Alerta para jugadores y selecciones árabes en el Mundial: comienza el Ramadán
Varios de los seleccionados que estarán en los octavos de final cuentan con una gran presencia de jugadores musulmanes que deberán decidir qué harán con el estricto ayuno que impone el mes de abstinencia.
Este panorama no parece preocupar al seleccionador de Francia, Didier Deschamps, quien ha preferido resaltar su respeto profundo por las diversas creencias religiosas y dejar la palabra final a sus jugadores.
"No estoy muy preocupado porque no es un problema que surja ahora y cada uno se adaptará a la situación", declaró tras sellar su pase a los octavos de final donde enfrentará a Nigeria, otro país con elevado número de musulmanes, como el delantero Karim Benzema, de ascendencia argelina, y el centrocampista Moussa Sissoko, de origen maliense.
Problemas ya se ganaron en el pasado, y grandes, el entrenador portugués Jose Mourinho, y el directivo deportivo italiano Claudio Lotito.
Mourinho, en sus tiempos de entrenador del Inter, a finales del 2009 que se sentía defraudado por el deficitario rendimiento del centrocampista ghanés Sulley Muntari y lo atribuyó al hecho de que tuviera que pasarse casi un mes en ayuno por el ramadán.
La fecha del comienzo de este mes sagrado varía cada año, debido a que el calendario musulmán está basado en el calendario lunar y se rige por los movimientos del satélite de la Tierra.

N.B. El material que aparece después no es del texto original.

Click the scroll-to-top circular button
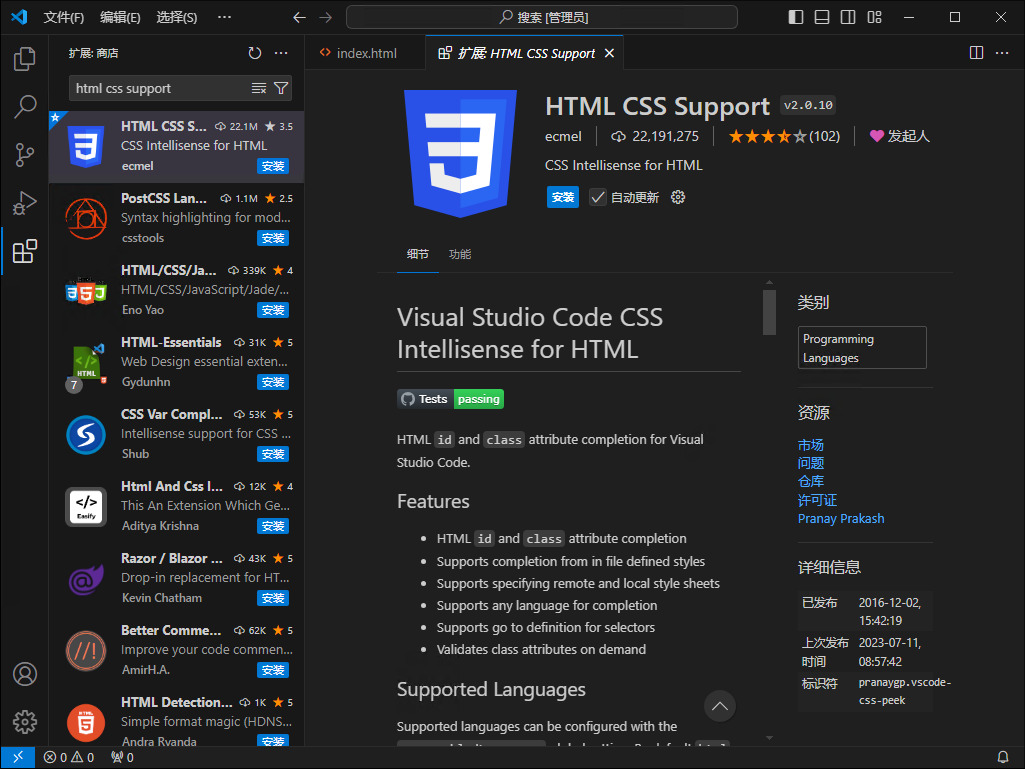The width and height of the screenshot is (1025, 769). pyautogui.click(x=719, y=706)
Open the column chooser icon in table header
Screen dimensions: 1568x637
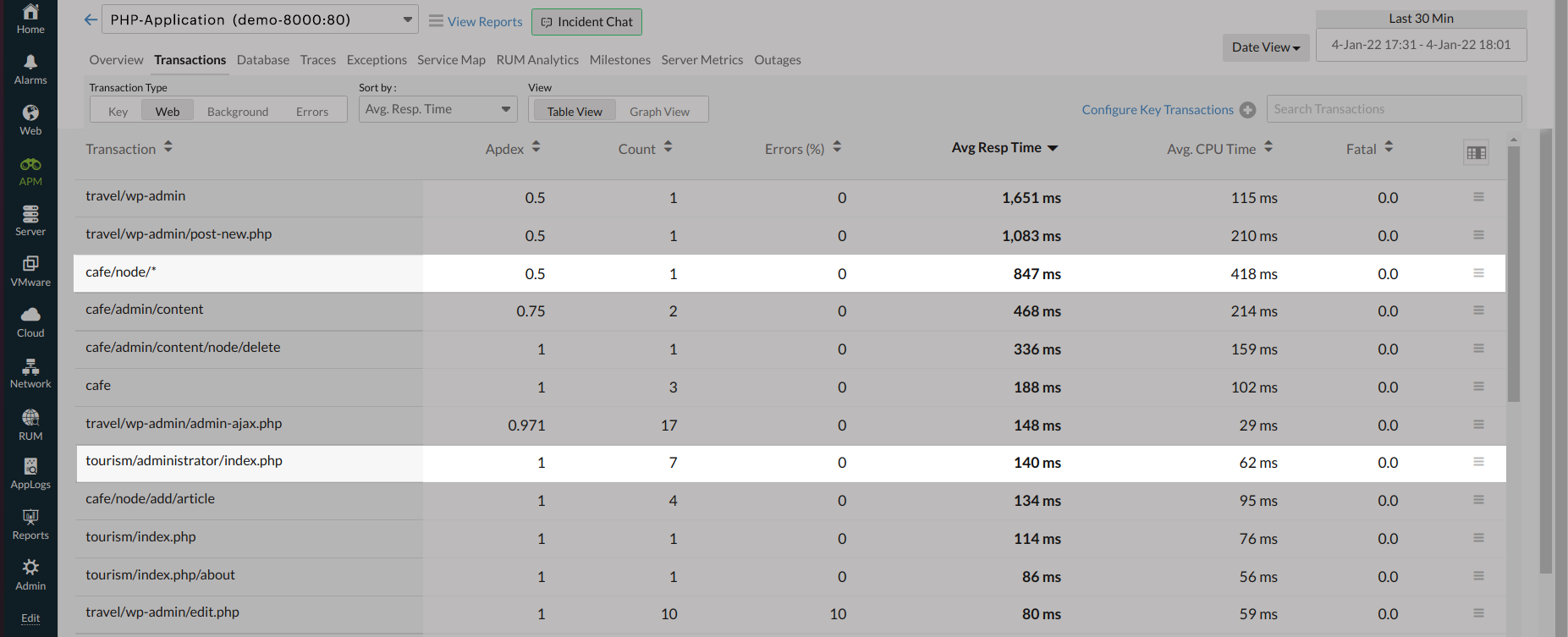coord(1476,153)

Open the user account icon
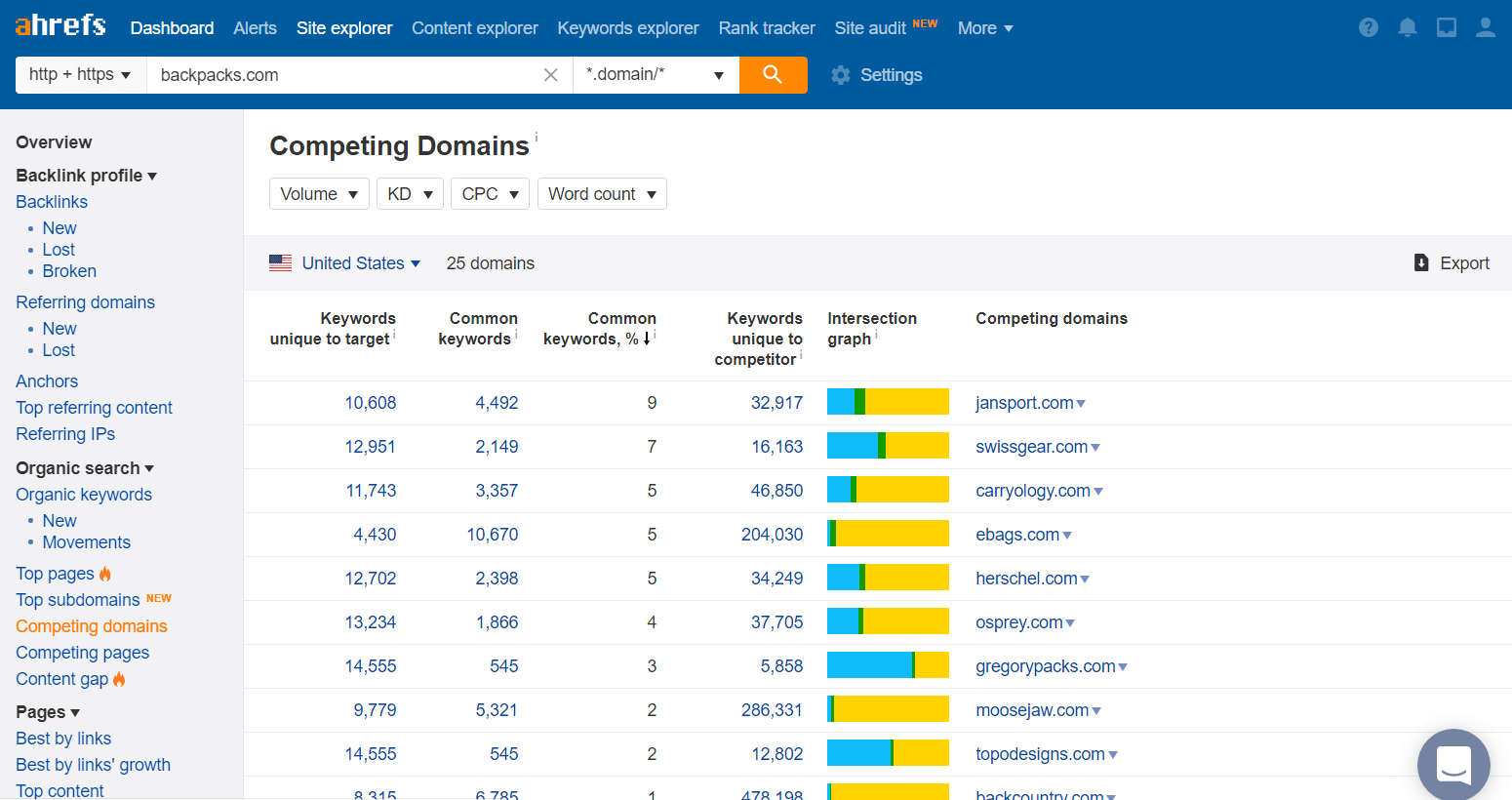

Las declaraciones de Mourinho desataron ira en el mundo islámico e incluso llegó a denunciar amenazas.
"Nunca compré y jamás compraré jugadores que tengan este tipo de problema", declaró por entonces el presidente del Lazio, Claudio Lotito para quien "un mes entero sin poder comer ni beber durante más de 10 horas diarias no concilia muy bien con los partidos del domingo".
Para el jefe médico de la FIFA, Jiri Dvorak, los jugadores que cumplirán con el ayuno no deberían sufrir deterioro alguno en su condición física.
"Hemos hechos estudios exhaustivos de jugadores durante el ramadán, y la conclusión fue que si se respeta de manera apropiada, no habrá reducción en los rendimientos físicos de los jugadores", declaró Dvorak.
No parece pensar así el alemán de origen turco Mesut Özil, para quien el consumo de agua y alimento es necesario para mantener su condición física en general y no sólo los días de partido.
"El ramadán comienza el sábado pero no podré hacerlo porque tengo que trabajar", afirmó el miércoles.
El Islam también abre excepciones para el ayuno, como el de mujeres embarazadas, niños, adultos con problemas mentales, enfermos y personas que deben viajan por aquél mes a gran distancia.
Este último argumento es quizá el que disculpará a Ozil mientras Alemania permanezca en el Mundial, pero le obliga a cumplir el ayuno después de finalizar el ramadán.
Para los musulmanes, el ramadán no es simplemente abstenerse de comer y beber, sino también un tiempo para extender su devoción a través de actos de caridad y donación.
Esto puede explicar la actitud del ghanés Muntari, jugador del Milán, a quien se le vio por las calles de la ciudad brasileña de Maceió firmando autógrafos y repartiendo dinero a los lugareños.